## Exercise directions
Write down exactly the lines from the one below that has "Viewport: 897px width, 417px height." to the end of the data, both ends included; the pictures should not appear in your copy.

***** Given information

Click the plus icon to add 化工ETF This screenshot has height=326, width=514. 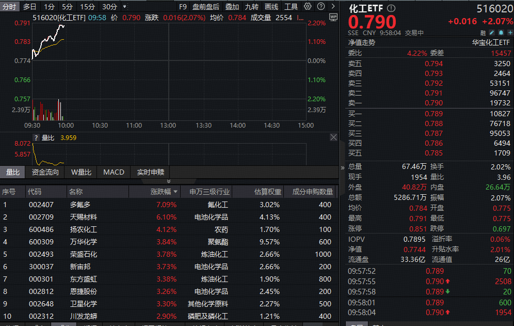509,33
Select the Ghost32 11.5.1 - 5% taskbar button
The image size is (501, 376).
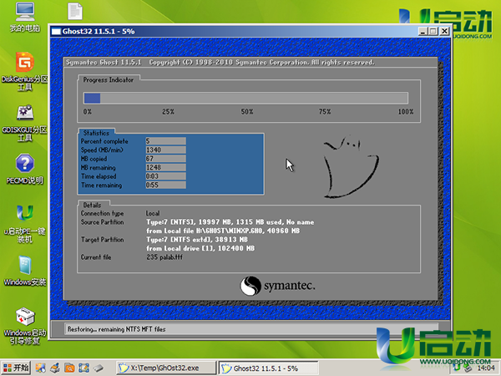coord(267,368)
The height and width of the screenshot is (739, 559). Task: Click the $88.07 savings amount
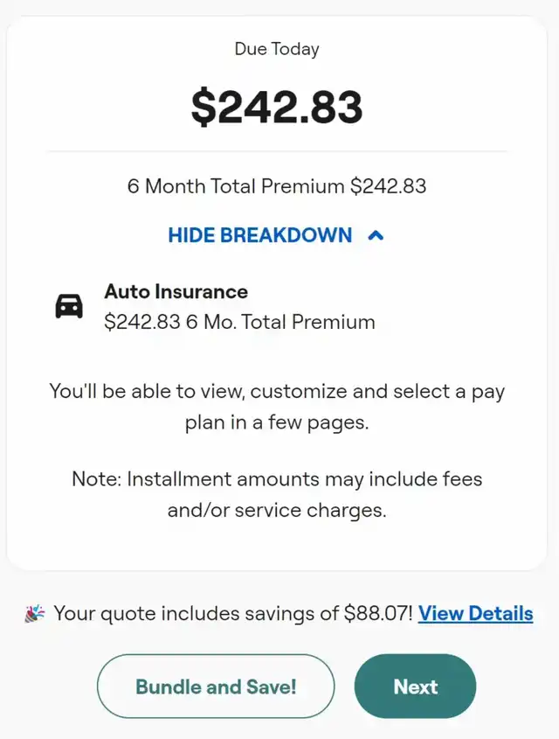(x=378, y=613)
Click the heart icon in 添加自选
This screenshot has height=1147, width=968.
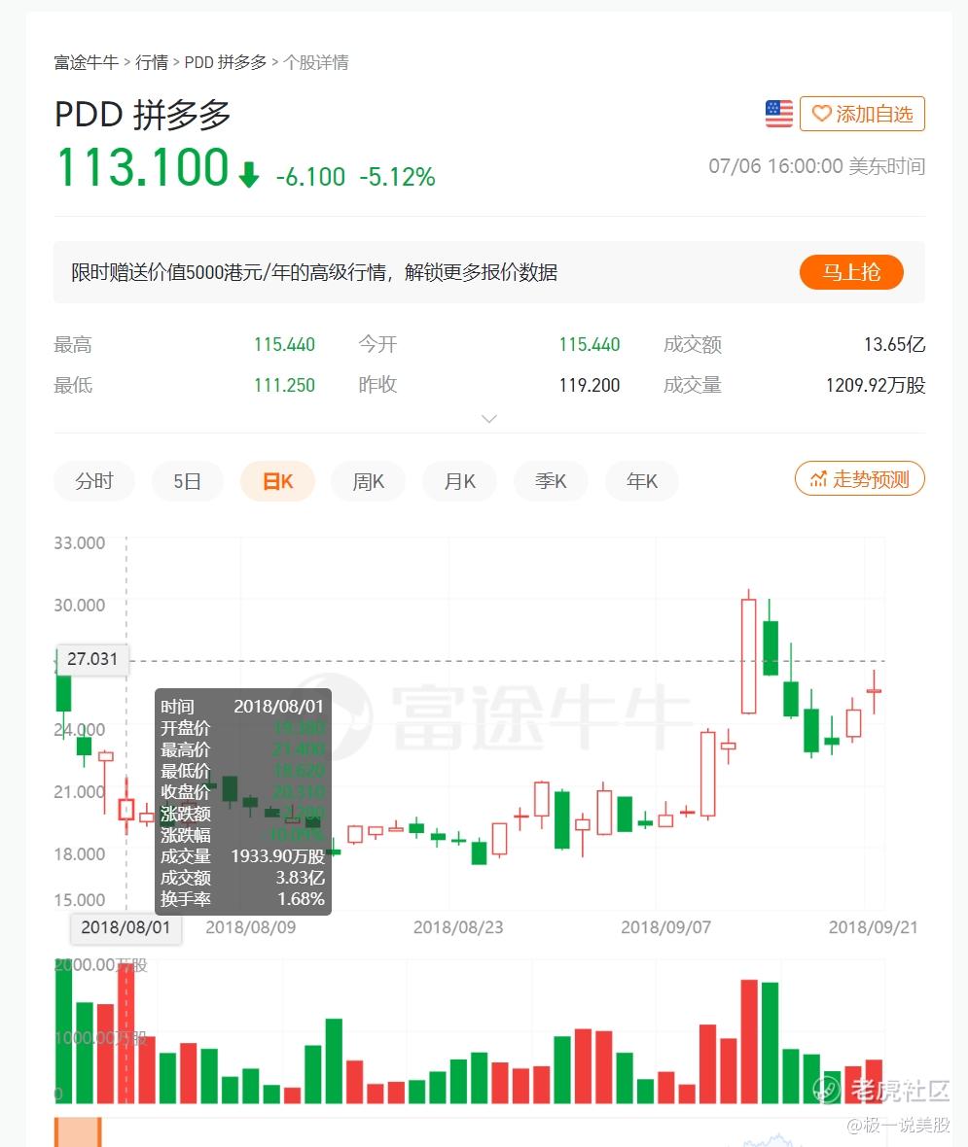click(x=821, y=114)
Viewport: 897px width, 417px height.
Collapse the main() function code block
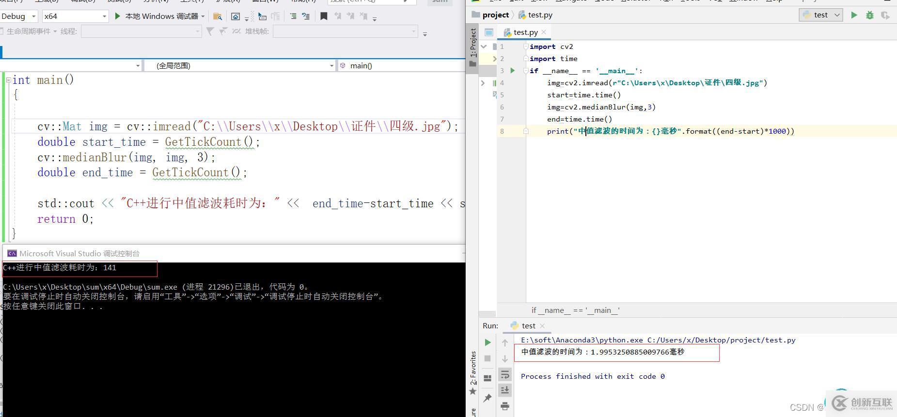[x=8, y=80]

**********

## Your response
Viewport: 897px width, 417px height.
Collapse the main() function code block
[x=8, y=80]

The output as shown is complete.